A new landmark study published by a research team has disclosed that ancient viruses buried inside our DNA are very active in the proliferation of modern human cancers. Targeting viral remnants could lead to the development of more effective treatments against deadly diseases.
“Our study shows that diseases today can be significantly influenced by these ancient viral infections that until recently very few researchers were paying attention to,” said Edward Chuong, an assistant professor of molecular, cellular, and developmental biology at CU Boulder.
Some 8% of the human genome is composed of endogenous retroviruses, viral elements that are integrated into the cells of our evolutionary ancestors. Over time, these retroviruses infected sperm, eggs, and embryos and left their DNA behind, an almost fossil record that helped drive evolution. Though they now can’t replicate into functional viruses, studies from Chuong’s lab have shown that endogenous retroviruses can act as “switches” to turn on the activity of adjacent genes. Some have been co-opted for placentation and immune defense against modern viruses, like COVID-19.

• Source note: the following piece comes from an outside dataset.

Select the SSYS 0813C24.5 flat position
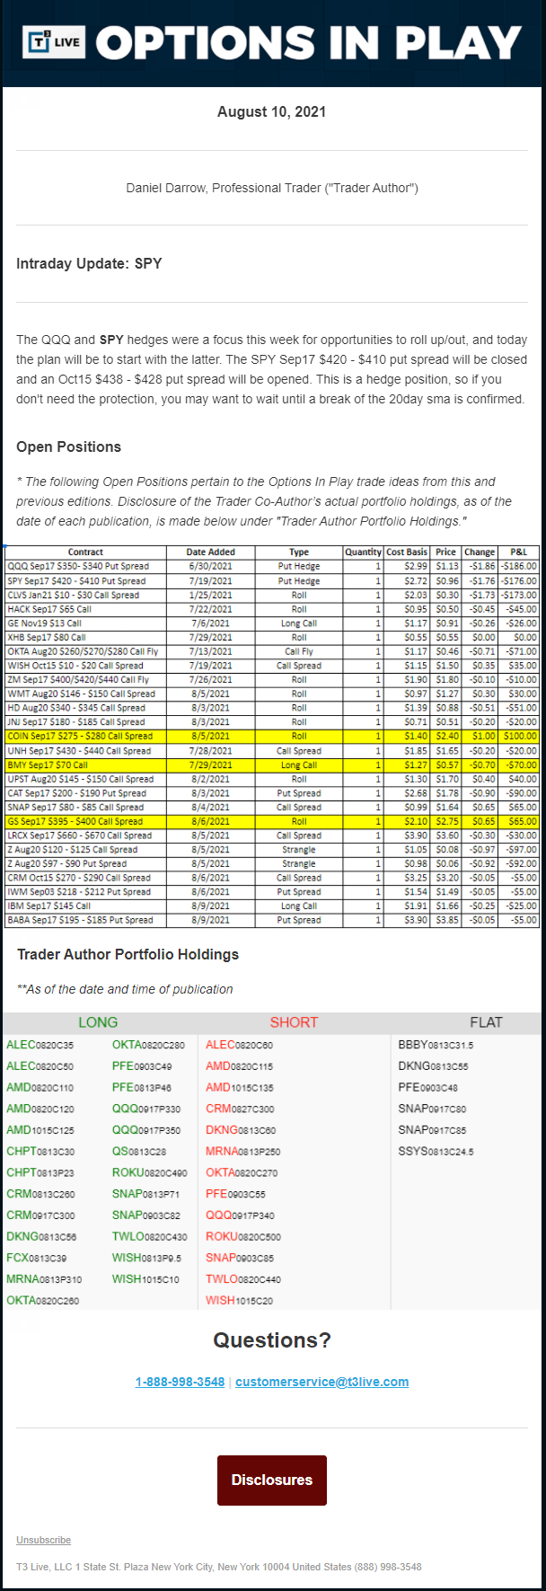This screenshot has height=1591, width=546. 436,1152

According to a new study in the journal Science Advances, these ancient hitchhikers can help cancer survive and thrive when they are re-awakened. The researchers also showed that silencing certain endogenous retroviruses might make cancer treatments more effective.
Chuong and his colleagues ran genomic analyses across 21 human cancer types, and they found that a specific endogenous retrovirus lineage called LTR10, which had originally infected some primates around 30 million years ago, was highly expressed in some different cancers, including lung and colon cancer. Deeper analysis of the tumors from colorectal cancer patients showed that about one-third of those tumors had active LTR10.

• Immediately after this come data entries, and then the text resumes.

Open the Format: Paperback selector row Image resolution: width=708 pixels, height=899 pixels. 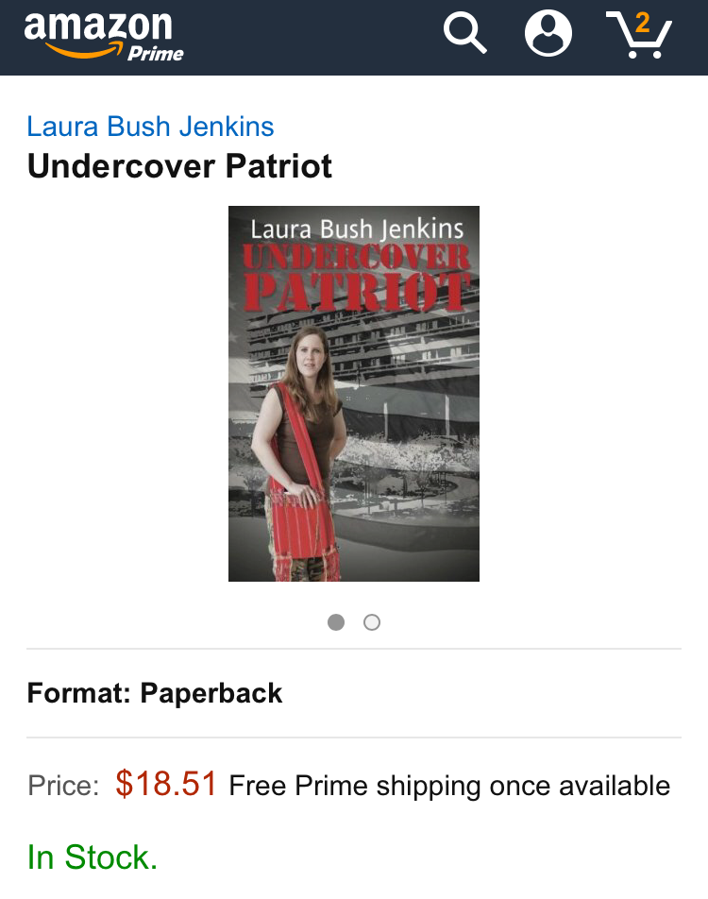[x=354, y=693]
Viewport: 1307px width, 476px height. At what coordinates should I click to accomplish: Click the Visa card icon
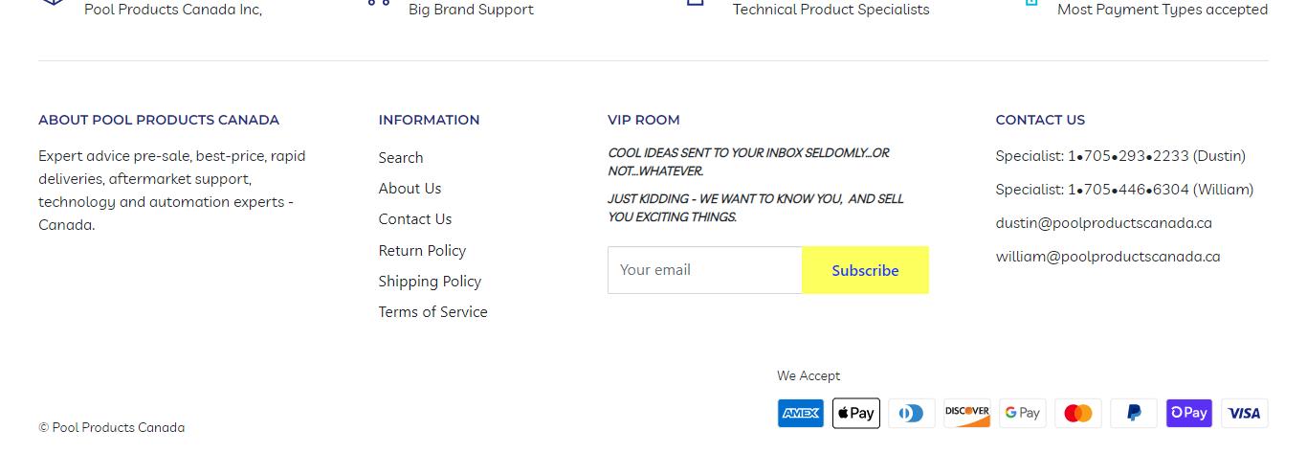click(1245, 413)
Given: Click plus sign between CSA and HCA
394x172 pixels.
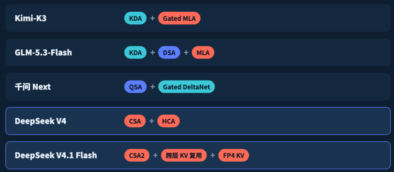Looking at the screenshot, I should point(151,121).
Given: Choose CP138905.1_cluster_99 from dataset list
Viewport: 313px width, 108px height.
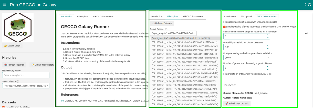Looking at the screenshot, I should click(184, 42).
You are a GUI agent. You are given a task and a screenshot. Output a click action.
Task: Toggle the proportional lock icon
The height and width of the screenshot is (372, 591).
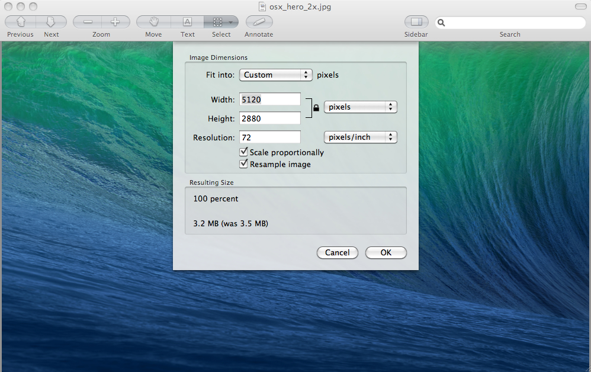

The researchers, utilizing the gene-editing tool CRISPR, have found out that LTR10 sequences turn off many key genes that are known to promote the development and growth of cancer. Similar experiments in mice demonstrated that when an LTR10 “switch” is removed from tumor cells, important genes promoting cancer, including one called XRCC4, switch off, too; treatments against shrinking tumors work more effectively.
“We know that cancer cells express a lot of genes that are not supposed to be on, but no one really knows what is turning them on,” Chuong said. “It turns out many of the switches turning them on are derived from these ancient viruses.”
It appears that this endogenous retrovirus studied can turn on genes in the MAP-kinase pathway, a cellular pathway that goes awry in many cancers. Existing drugs known as MAP-kinase inhibitors likely work, in part, by disabling the endogenous retrovirus switch.
Chuong suspects that as people age, their genomic defenses break down, enabling ancient viruses to reawaken and contribute to other health problems too. “The origins of how diseases manifest themselves in the cell have always been a mystery,” he said. “Endogenous retroviruses are not the whole story, but they could be a big part of it.”
The work thus opens up fresh avenues in understanding the underlying complex mechanisms of cancer and perhaps other diseases, too, through the revelation of hidden viral elements that take an active part in sculpting our health to this very day.